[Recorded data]
+ + + + + + +
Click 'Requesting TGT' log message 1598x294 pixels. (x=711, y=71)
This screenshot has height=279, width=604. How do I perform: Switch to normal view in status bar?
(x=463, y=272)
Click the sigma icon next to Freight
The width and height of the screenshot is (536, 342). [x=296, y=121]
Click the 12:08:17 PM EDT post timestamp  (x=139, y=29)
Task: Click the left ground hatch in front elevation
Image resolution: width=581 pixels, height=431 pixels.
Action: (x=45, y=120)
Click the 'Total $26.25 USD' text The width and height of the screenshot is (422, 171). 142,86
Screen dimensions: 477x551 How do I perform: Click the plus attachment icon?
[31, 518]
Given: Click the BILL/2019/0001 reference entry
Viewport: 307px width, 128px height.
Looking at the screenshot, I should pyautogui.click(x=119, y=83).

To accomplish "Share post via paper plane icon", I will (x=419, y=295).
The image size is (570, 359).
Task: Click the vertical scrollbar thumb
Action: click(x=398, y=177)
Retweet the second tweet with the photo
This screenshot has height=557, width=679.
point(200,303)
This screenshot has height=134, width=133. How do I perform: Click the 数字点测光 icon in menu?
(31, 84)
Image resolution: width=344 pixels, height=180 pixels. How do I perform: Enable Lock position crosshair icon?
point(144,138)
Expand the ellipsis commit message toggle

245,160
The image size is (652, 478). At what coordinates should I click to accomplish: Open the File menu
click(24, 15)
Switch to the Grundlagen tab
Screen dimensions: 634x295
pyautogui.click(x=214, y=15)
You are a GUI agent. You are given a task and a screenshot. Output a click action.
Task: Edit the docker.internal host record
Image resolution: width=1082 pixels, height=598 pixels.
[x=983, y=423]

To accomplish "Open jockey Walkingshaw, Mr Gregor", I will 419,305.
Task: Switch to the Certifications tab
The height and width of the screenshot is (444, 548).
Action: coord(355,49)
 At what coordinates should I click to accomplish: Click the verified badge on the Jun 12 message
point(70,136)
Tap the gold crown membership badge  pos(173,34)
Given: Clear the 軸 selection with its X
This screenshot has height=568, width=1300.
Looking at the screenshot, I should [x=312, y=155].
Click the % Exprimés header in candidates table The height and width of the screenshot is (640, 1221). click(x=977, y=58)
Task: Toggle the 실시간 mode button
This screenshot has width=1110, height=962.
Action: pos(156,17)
+ + + + + + +
TASK: Output the entries exactly.

ANSWER BELOW:
Click 'Requesting TGT' log message 1598x294 pixels. (x=711, y=71)
This screenshot has height=279, width=604. How do I perform: Switch to normal view in status bar?
(x=463, y=272)
Click the sigma icon next to Freight
The width and height of the screenshot is (536, 342). [x=296, y=121]
Click the 12:08:17 PM EDT post timestamp  (x=139, y=29)
Task: Click the left ground hatch in front elevation
Image resolution: width=581 pixels, height=431 pixels.
Action: (x=45, y=120)
Click the 'Total $26.25 USD' text The width and height of the screenshot is (422, 171). 142,86
Screen dimensions: 477x551 How do I perform: Click the plus attachment icon?
[31, 518]
Given: Click the BILL/2019/0001 reference entry
Viewport: 307px width, 128px height.
Looking at the screenshot, I should pyautogui.click(x=119, y=83).

To accomplish "Share post via paper plane icon", I will (x=419, y=295).
The image size is (570, 359).
Task: Click the vertical scrollbar thumb
Action: click(x=398, y=177)
Retweet the second tweet with the photo
This screenshot has height=557, width=679.
point(200,303)
This screenshot has height=134, width=133. How do I perform: Click the 数字点测光 icon in menu?
(31, 84)
Image resolution: width=344 pixels, height=180 pixels. How do I perform: Enable Lock position crosshair icon?
point(144,138)
Expand the ellipsis commit message toggle

245,160
The image size is (652, 478). At what coordinates should I click to accomplish: Open the File menu
click(24, 15)
Switch to the Grundlagen tab
Screen dimensions: 634x295
pyautogui.click(x=214, y=15)
You are a GUI agent. You are given a task and a screenshot. Output a click action.
Task: Edit the docker.internal host record
Image resolution: width=1082 pixels, height=598 pixels.
[x=983, y=423]

To accomplish "Open jockey Walkingshaw, Mr Gregor", I will 419,305.
Task: Switch to the Certifications tab
The height and width of the screenshot is (444, 548).
Action: coord(355,49)
 At what coordinates should I click to accomplish: Click the verified badge on the Jun 12 message
point(70,136)
Tap the gold crown membership badge  pos(173,34)
Given: Clear the 軸 selection with its X
This screenshot has height=568, width=1300.
Looking at the screenshot, I should [x=312, y=155].
Click the % Exprimés header in candidates table The height and width of the screenshot is (640, 1221). click(x=977, y=58)
Task: Toggle the 실시간 mode button
This screenshot has width=1110, height=962.
Action: pos(156,17)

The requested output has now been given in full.